→ **Stored records**:
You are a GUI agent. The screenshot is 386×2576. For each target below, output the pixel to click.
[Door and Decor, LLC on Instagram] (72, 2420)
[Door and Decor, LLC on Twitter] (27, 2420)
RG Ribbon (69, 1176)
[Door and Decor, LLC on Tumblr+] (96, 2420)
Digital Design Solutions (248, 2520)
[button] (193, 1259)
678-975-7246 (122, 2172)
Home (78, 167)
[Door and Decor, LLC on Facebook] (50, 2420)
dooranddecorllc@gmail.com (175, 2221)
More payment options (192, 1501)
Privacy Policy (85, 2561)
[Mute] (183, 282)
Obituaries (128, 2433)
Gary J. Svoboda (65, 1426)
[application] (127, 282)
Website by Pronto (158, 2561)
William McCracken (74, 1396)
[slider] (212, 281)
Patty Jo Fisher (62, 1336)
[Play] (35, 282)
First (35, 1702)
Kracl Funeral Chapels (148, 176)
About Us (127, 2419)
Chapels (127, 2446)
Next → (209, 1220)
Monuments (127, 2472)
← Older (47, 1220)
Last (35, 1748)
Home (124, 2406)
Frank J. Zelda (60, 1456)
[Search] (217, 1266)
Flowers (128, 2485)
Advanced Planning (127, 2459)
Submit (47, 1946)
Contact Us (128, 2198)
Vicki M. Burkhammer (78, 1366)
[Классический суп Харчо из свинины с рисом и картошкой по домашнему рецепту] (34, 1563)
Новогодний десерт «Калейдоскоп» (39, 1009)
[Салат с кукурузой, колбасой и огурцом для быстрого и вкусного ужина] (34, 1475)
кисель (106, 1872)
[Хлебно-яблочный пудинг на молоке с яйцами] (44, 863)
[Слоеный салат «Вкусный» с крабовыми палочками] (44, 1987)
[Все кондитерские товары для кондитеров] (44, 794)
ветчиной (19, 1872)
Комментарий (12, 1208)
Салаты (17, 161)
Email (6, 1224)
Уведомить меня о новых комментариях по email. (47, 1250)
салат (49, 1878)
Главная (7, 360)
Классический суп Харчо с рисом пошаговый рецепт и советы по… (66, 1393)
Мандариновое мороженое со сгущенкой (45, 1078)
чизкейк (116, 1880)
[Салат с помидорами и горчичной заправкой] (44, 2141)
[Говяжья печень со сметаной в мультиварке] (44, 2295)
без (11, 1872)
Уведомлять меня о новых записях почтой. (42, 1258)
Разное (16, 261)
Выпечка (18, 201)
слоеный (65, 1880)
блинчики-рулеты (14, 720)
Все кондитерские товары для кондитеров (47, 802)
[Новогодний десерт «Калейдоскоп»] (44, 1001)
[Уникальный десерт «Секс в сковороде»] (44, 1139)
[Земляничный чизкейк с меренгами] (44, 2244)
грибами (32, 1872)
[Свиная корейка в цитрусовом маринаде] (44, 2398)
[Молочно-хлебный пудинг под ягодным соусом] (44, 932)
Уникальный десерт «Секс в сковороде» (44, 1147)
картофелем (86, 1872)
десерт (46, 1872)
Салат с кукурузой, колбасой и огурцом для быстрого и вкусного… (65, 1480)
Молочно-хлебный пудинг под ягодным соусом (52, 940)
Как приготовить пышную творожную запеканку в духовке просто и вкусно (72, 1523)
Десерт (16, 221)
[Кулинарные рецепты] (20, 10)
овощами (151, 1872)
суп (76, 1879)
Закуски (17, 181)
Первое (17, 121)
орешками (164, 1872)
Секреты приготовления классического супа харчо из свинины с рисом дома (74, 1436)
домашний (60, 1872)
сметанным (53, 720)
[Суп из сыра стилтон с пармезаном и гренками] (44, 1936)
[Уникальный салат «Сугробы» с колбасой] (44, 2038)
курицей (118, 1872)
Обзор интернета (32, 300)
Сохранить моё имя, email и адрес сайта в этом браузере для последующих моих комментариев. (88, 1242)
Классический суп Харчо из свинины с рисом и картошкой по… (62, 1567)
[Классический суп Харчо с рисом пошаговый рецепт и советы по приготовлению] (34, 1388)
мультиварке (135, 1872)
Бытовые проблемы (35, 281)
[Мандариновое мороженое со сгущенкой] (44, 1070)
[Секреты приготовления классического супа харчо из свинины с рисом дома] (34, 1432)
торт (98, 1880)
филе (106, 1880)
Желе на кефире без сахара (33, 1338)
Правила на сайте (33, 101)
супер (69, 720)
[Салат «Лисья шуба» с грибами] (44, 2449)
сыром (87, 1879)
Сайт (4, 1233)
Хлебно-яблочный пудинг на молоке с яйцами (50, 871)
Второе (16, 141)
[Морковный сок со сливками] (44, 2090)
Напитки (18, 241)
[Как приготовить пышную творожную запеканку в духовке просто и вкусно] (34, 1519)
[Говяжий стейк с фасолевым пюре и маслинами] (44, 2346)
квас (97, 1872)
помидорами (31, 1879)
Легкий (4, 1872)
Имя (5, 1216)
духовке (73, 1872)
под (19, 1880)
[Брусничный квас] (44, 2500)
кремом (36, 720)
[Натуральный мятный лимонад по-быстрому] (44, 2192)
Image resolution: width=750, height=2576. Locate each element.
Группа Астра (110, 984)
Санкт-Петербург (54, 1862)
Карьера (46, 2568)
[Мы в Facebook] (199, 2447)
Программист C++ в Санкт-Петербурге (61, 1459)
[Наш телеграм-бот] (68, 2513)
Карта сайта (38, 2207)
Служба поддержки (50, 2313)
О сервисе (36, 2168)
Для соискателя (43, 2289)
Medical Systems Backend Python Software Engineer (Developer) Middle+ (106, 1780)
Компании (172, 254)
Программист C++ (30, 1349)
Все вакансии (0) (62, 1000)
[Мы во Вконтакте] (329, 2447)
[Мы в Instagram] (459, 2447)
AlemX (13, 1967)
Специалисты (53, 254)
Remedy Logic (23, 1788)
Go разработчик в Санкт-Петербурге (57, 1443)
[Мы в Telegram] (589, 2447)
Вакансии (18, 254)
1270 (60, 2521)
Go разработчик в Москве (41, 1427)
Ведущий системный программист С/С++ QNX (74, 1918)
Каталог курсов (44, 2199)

→ **ASSIGNMENT**: Produce a word-for-word restatement of all the records.

→ **RESPONSE TO THIS TASK**:
You are a GUI agent. The screenshot is 386×2576. For each target below, output the pixel to click.
[Door and Decor, LLC on Instagram] (72, 2420)
[Door and Decor, LLC on Twitter] (27, 2420)
RG Ribbon (69, 1176)
[Door and Decor, LLC on Tumblr+] (96, 2420)
Digital Design Solutions (248, 2520)
[button] (193, 1259)
678-975-7246 (122, 2172)
Home (78, 167)
[Door and Decor, LLC on Facebook] (50, 2420)
dooranddecorllc@gmail.com (175, 2221)
More payment options (192, 1501)
Privacy Policy (85, 2561)
[Mute] (183, 282)
Obituaries (128, 2433)
Gary J. Svoboda (65, 1426)
[application] (127, 282)
Website by Pronto (158, 2561)
William McCracken (74, 1396)
[slider] (212, 281)
Patty Jo Fisher (62, 1336)
[Play] (35, 282)
First (35, 1702)
Kracl Funeral Chapels (148, 176)
About Us (127, 2419)
Chapels (127, 2446)
Next → (209, 1220)
Monuments (127, 2472)
← Older (47, 1220)
Last (35, 1748)
Home (124, 2406)
Frank J. Zelda (60, 1456)
[Search] (217, 1266)
Flowers (128, 2485)
Advanced Planning (127, 2459)
Submit (47, 1946)
Contact Us (128, 2198)
Vicki M. Burkhammer (78, 1366)
[Классический суп Харчо из свинины с рисом и картошкой по домашнему рецепту] (34, 1563)
Новогодний десерт «Калейдоскоп» (39, 1009)
[Салат с кукурузой, колбасой и огурцом для быстрого и вкусного ужина] (34, 1475)
кисель (106, 1872)
[Хлебно-яблочный пудинг на молоке с яйцами] (44, 863)
[Слоеный салат «Вкусный» с крабовыми палочками] (44, 1987)
[Все кондитерские товары для кондитеров] (44, 794)
ветчиной (19, 1872)
Комментарий (12, 1208)
Салаты (17, 161)
Email (6, 1224)
Уведомить меня о новых комментариях по email. (47, 1250)
салат (49, 1878)
Главная (7, 360)
Классический суп Харчо с рисом пошаговый рецепт и советы по… (66, 1393)
Мандариновое мороженое со сгущенкой (45, 1078)
чизкейк (116, 1880)
[Салат с помидорами и горчичной заправкой] (44, 2141)
[Говяжья печень со сметаной в мультиварке] (44, 2295)
без (11, 1872)
Уведомлять меня о новых записях почтой. (42, 1258)
Разное (16, 261)
Выпечка (18, 201)
слоеный (65, 1880)
блинчики-рулеты (14, 720)
Все кондитерские товары для кондитеров (47, 802)
[Новогодний десерт «Калейдоскоп»] (44, 1001)
[Уникальный десерт «Секс в сковороде»] (44, 1139)
[Земляничный чизкейк с меренгами] (44, 2244)
грибами (32, 1872)
[Свиная корейка в цитрусовом маринаде] (44, 2398)
[Молочно-хлебный пудинг под ягодным соусом] (44, 932)
Уникальный десерт «Секс в сковороде» (44, 1147)
картофелем (86, 1872)
десерт (46, 1872)
Салат с кукурузой, колбасой и огурцом для быстрого и вкусного… (65, 1480)
Молочно-хлебный пудинг под ягодным соусом (52, 940)
Как приготовить пышную творожную запеканку в духовке просто и вкусно (72, 1523)
Десерт (16, 221)
[Кулинарные рецепты] (20, 10)
овощами (151, 1872)
суп (76, 1879)
Закуски (17, 181)
Первое (17, 121)
орешками (164, 1872)
Секреты приготовления классического супа харчо из свинины с рисом дома (74, 1436)
домашний (60, 1872)
сметанным (53, 720)
[Суп из сыра стилтон с пармезаном и гренками] (44, 1936)
[Уникальный салат «Сугробы» с колбасой] (44, 2038)
курицей (118, 1872)
Обзор интернета (32, 300)
Сохранить моё имя, email и адрес сайта в этом браузере для последующих моих комментариев. (88, 1242)
Классический суп Харчо из свинины с рисом и картошкой по… (62, 1567)
[Классический суп Харчо с рисом пошаговый рецепт и советы по приготовлению] (34, 1388)
мультиварке (135, 1872)
Бытовые проблемы (35, 281)
[Мандариновое мороженое со сгущенкой] (44, 1070)
[Секреты приготовления классического супа харчо из свинины с рисом дома] (34, 1432)
торт (98, 1880)
филе (106, 1880)
Желе на кефире без сахара (33, 1338)
Правила на сайте (33, 101)
супер (69, 720)
[Салат «Лисья шуба» с грибами] (44, 2449)
сыром (87, 1879)
Сайт (4, 1233)
Хлебно-яблочный пудинг на молоке с яйцами (50, 871)
Второе (16, 141)
[Морковный сок со сливками] (44, 2090)
Напитки (18, 241)
[Как приготовить пышную творожную запеканку в духовке просто и вкусно] (34, 1519)
[Говяжий стейк с фасолевым пюре и маслинами] (44, 2346)
квас (97, 1872)
помидорами (31, 1879)
Легкий (4, 1872)
Имя (5, 1216)
духовке (73, 1872)
под (19, 1880)
[Брусничный квас] (44, 2500)
кремом (36, 720)
[Натуральный мятный лимонад по-быстрому] (44, 2192)
Image resolution: width=750, height=2576. Locate each element.
Группа Астра (110, 984)
Санкт-Петербург (54, 1862)
Карьера (46, 2568)
[Мы в Facebook] (199, 2447)
Программист C++ в Санкт-Петербурге (61, 1459)
[Наш телеграм-бот] (68, 2513)
Карта сайта (38, 2207)
Служба поддержки (50, 2313)
О сервисе (36, 2168)
Для соискателя (43, 2289)
Medical Systems Backend Python Software Engineer (Developer) Middle+ (106, 1780)
Компании (172, 254)
Программист C++ (30, 1349)
Все вакансии (0) (62, 1000)
[Мы во Вконтакте] (329, 2447)
[Мы в Instagram] (459, 2447)
AlemX (13, 1967)
Специалисты (53, 254)
Remedy Logic (23, 1788)
Go разработчик в Санкт-Петербурге (57, 1443)
[Мы в Telegram] (589, 2447)
Вакансии (18, 254)
1270 (60, 2521)
Go разработчик в Москве (41, 1427)
Ведущий системный программист С/С++ QNX (74, 1918)
Каталог курсов (44, 2199)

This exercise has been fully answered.